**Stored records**
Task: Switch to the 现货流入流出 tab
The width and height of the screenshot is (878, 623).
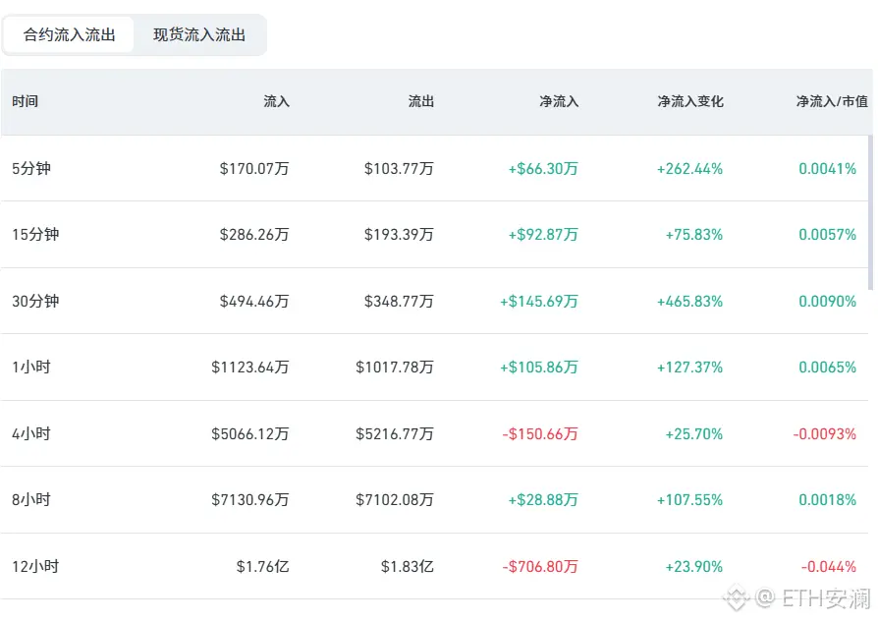Action: [199, 35]
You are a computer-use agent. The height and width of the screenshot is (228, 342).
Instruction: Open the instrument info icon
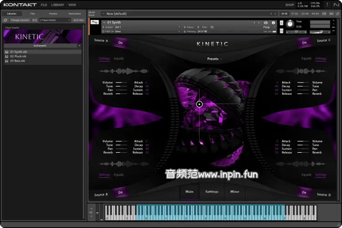(274, 22)
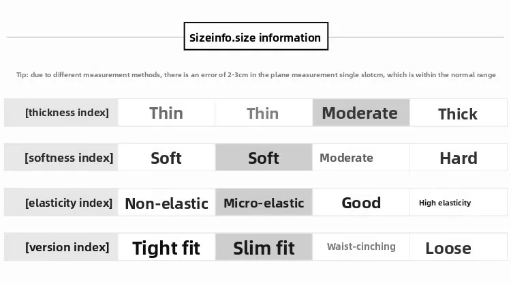Click the Sizeinfo.size information title box
Image resolution: width=511 pixels, height=284 pixels.
click(x=256, y=37)
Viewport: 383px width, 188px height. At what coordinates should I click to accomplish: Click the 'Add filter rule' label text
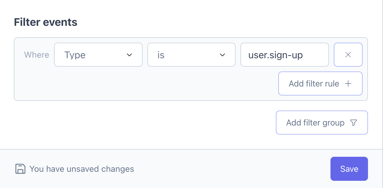314,83
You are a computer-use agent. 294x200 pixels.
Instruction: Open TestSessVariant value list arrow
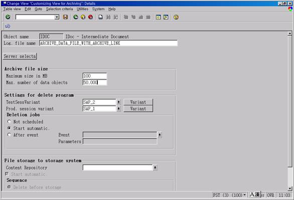(x=118, y=102)
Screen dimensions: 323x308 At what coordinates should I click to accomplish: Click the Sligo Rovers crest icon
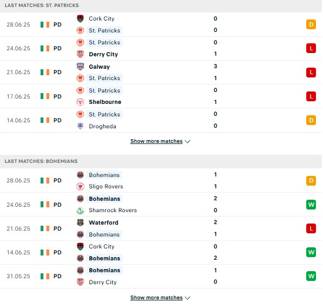point(80,186)
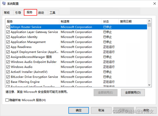Click the 全部禁用(D) button
The image size is (158, 116).
pyautogui.click(x=133, y=92)
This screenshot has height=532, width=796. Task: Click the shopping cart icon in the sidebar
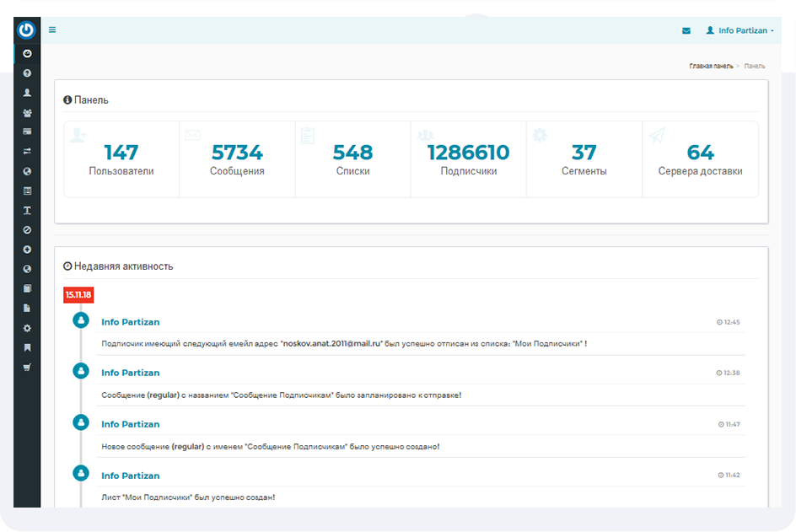point(27,367)
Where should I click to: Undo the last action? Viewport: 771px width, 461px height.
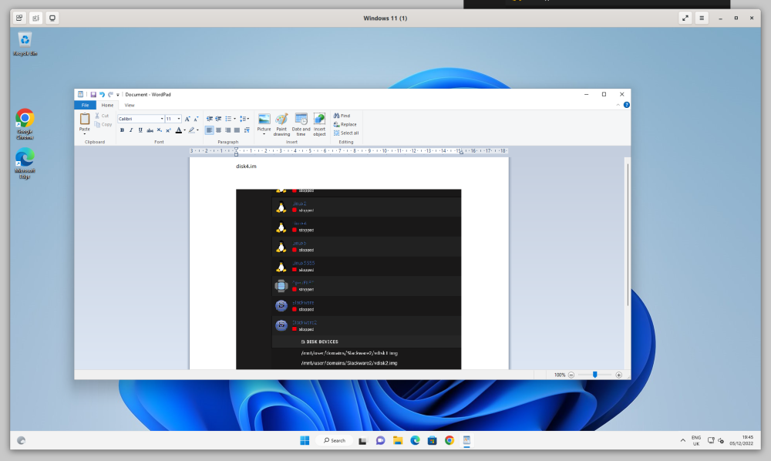tap(102, 94)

**Exercise instructions**
What is the number of lines in the records that hold the word "agent"? Answer with that number only.

**Exercise result**
2